#### Document extract:
Logging and filename

classic Classic list List threaded Threaded
5 messages Options
Reply | Threaded
Open this post in threaded view
|

Logging and filename

Olivier Tavard
Hi,

I have a question about the log into Tika and for Tika server specifically.
We use Tika server for indexing millions of files into a Windows fileshare. To be more precise we use Apache ManifoldCF to crawl the files and the text extraction is done by Tika server 1.19. 
The spawnChild option is active. In case of very big files, we have somme OOM and the Tika server parent kills and restarts child process as it should. It works great, I just wanted to know if it would be possible to have into the Tika server child log the name of the file that caused the OOM. So far in the Tika log I can find the error and the date of the error but not the filename. I changed the log mode to debug but the filename did not appear neither.

To find this information first I have to find the date and time of the restart of the child in the Tika server log.  Then I open the log of Apache ManifoldCF and search into it at the date and time found before in the Tika log  to finally find the problematic file sent to Tika.
Did I miss something and the filename can be found on the Tika log ? If Tika could add the filename into its own log, it would be very helpful for us. 

Thanks,
Best regards,
Olivier 
Reply | Threaded
Open this post in threaded view
|

Re: Logging and filename

Tim Allison
Doh. Sorry.  I just added that in bf75e39.  Please let us know what
else you find!

Aside from the unit tests, I haven't had a chance to try to break the
-spawnChild option with our regression corpus.

#### Aim 1:
List, in order, the steps Olivier follows in the Tika logging thread to find the file that caused a child restart.
#### Aim 2:
Answer these questions from the Tika logging thread:
(a) Which version of Tika server does Olivier use?
(b) What tool crawls the files?
(c) In which commit did Tim add the change?
#### Aim 3:
Pick up the Tika logging thread after its last sentence and keep writing.

Data on locating visible targets:
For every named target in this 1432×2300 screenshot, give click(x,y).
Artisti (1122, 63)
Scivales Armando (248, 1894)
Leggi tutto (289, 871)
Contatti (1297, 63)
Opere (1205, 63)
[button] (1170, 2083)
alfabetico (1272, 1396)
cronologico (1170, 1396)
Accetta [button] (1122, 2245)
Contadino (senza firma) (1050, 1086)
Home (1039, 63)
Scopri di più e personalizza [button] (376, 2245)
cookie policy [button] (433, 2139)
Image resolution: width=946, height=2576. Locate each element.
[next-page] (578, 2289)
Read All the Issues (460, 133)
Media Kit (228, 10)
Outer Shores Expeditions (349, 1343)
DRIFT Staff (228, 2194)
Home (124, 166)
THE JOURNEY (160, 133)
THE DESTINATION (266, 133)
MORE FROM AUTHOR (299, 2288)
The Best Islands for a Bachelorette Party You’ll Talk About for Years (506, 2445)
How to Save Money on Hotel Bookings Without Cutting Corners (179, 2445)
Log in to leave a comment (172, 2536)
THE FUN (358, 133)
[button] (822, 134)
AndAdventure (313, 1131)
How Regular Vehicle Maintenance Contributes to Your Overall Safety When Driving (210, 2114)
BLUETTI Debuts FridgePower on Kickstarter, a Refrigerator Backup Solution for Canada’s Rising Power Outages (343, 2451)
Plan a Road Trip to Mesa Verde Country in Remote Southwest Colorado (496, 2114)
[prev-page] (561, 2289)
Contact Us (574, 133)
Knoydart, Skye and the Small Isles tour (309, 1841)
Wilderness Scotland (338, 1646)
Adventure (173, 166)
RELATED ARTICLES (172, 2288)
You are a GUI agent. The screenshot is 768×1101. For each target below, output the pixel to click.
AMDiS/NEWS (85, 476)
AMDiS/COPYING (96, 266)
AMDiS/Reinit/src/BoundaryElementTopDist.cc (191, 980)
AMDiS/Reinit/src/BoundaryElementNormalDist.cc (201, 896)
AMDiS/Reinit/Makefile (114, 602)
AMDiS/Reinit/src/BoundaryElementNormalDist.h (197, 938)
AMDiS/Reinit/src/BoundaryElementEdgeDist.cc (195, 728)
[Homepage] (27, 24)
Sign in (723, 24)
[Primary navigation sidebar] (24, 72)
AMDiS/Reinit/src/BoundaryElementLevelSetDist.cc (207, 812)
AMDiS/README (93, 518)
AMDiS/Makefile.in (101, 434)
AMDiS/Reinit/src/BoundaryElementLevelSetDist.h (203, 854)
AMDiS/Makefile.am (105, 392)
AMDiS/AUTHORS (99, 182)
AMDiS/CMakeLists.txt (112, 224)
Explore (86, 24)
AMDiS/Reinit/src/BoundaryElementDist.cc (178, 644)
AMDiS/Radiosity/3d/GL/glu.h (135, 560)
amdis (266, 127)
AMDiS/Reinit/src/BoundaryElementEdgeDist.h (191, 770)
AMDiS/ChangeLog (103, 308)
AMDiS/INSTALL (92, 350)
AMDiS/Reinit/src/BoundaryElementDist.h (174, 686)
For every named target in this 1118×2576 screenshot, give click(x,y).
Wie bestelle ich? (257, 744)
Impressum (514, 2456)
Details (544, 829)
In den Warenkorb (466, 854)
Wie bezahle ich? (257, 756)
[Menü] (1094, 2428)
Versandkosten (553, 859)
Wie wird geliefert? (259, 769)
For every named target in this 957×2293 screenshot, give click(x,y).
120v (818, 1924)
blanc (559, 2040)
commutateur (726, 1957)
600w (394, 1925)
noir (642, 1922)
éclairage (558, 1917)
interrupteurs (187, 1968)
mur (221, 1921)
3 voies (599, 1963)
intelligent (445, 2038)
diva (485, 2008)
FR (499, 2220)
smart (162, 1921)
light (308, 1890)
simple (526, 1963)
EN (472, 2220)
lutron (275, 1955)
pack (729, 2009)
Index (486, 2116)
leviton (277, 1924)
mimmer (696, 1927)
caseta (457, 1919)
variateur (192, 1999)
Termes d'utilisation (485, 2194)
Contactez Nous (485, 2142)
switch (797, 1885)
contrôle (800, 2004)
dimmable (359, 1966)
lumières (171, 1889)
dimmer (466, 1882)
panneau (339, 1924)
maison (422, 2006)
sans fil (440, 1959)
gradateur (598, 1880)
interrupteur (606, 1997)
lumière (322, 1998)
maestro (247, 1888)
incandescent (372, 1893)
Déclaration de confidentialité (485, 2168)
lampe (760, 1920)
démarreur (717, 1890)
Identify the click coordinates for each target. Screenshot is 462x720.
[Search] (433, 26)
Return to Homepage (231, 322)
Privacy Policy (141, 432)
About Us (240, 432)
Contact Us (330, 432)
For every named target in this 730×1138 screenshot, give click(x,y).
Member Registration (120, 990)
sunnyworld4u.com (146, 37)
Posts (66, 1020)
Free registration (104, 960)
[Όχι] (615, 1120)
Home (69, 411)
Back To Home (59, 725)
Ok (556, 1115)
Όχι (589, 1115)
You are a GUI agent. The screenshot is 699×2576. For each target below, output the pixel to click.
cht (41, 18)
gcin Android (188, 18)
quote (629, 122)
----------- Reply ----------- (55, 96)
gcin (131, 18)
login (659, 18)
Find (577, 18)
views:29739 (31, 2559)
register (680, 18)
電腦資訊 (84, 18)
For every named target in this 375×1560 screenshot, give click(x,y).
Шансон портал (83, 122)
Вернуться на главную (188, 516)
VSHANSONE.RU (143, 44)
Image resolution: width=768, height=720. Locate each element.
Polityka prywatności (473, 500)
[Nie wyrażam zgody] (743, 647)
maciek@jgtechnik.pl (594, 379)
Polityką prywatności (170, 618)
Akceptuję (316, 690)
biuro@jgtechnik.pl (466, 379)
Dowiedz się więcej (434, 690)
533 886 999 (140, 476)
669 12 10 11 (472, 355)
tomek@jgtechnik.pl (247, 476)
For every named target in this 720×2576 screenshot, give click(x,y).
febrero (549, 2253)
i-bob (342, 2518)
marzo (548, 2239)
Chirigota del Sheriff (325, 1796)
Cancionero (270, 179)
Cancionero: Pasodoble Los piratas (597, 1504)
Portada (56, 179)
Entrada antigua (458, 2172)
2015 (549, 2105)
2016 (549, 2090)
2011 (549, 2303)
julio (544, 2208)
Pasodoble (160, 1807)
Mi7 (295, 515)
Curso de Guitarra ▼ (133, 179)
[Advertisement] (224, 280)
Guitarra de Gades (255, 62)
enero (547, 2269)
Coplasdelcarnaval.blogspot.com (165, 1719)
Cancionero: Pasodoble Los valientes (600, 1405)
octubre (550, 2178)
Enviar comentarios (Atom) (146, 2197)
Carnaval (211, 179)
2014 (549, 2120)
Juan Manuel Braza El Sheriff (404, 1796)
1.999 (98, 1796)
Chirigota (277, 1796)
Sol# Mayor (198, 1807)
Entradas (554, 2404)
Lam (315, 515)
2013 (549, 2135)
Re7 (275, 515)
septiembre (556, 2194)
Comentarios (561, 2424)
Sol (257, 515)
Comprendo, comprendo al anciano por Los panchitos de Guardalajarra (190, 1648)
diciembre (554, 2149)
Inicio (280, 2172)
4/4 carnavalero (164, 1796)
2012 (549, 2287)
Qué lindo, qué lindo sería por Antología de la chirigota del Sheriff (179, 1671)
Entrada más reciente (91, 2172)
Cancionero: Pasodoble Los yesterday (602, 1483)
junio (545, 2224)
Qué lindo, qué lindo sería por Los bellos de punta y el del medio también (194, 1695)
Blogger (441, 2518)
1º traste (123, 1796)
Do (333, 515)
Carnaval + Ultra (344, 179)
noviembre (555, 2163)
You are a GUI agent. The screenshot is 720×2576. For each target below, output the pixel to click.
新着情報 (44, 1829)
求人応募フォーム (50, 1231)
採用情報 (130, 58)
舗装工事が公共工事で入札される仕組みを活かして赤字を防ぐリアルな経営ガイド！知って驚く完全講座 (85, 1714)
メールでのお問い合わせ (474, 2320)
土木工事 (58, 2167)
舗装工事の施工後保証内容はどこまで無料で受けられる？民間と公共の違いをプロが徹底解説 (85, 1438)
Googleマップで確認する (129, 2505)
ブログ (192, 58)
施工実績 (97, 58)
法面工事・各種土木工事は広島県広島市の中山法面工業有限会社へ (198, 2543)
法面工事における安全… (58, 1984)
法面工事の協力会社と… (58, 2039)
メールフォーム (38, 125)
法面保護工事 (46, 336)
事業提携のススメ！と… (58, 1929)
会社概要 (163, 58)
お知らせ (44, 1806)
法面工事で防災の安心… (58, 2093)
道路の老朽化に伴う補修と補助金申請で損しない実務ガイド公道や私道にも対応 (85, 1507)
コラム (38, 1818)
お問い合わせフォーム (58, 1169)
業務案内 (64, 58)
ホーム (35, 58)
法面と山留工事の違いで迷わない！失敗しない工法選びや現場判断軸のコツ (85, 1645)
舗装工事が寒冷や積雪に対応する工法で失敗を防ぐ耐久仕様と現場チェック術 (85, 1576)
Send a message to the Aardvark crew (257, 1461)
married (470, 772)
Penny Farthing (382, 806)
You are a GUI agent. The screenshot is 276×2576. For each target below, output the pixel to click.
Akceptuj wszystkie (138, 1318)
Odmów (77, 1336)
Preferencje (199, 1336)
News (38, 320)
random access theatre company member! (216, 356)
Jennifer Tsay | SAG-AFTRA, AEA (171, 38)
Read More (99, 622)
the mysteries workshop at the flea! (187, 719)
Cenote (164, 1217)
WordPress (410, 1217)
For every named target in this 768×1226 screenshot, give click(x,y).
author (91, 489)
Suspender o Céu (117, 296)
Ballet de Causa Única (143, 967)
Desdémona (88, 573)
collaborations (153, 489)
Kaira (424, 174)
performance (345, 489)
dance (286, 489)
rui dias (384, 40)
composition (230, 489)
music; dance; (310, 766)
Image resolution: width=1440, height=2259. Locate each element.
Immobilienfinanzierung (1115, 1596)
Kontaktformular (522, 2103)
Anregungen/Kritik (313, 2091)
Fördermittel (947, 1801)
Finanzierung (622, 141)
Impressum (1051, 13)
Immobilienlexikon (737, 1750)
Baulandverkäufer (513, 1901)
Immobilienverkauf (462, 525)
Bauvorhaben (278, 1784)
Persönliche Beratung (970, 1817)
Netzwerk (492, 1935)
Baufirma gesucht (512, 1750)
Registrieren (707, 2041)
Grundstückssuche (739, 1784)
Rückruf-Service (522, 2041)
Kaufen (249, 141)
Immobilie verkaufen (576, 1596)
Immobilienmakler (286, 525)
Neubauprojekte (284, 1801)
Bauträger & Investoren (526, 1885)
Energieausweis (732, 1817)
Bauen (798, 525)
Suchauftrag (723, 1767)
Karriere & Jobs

#### Reply 1:
1. Find the date and time of the child restart in the Tika server log.
2. Open the Apache ManifoldCF log.
3. Search that log at the date and time found in the Tika log.
4. Find the problematic file that was sent to Tika.

#### Reply 2:
(a) Tika server 1.19
(b) Apache ManifoldCF
(c) bf75e39

#### Reply 3:
On Thu, Oct 11, 2018 at 9:59 AM Olivier Tavard
<[hidden email]> wrote:

>
> Hi,
>
> I have a question about the log into Tika and for Tika server specifically.
> We use Tika server for indexing millions of files into a Windows fileshare. To be more precise we use Apache ManifoldCF to crawl the files and the text extraction is done by Tika server 1.19.
> The spawnChild option is active. In case of very big files, we have somme OOM and the Tika server parent kills and restarts child process as it should. It works great, I just wanted to know if it would be possible to have into the Tika server child log the name of the file that caused the OOM. So far in the Tika log I can find the error and the date of the error but not the filename. I changed the log mode to debug but the filename did not appear neither.
>
> To find this information first I have to find the date and time of the restart of the child in the Tika server log.  Then I open the log of Apache ManifoldCF and search into it at the date and time found before in the Tika log  to finally find the problematic file sent to Tika.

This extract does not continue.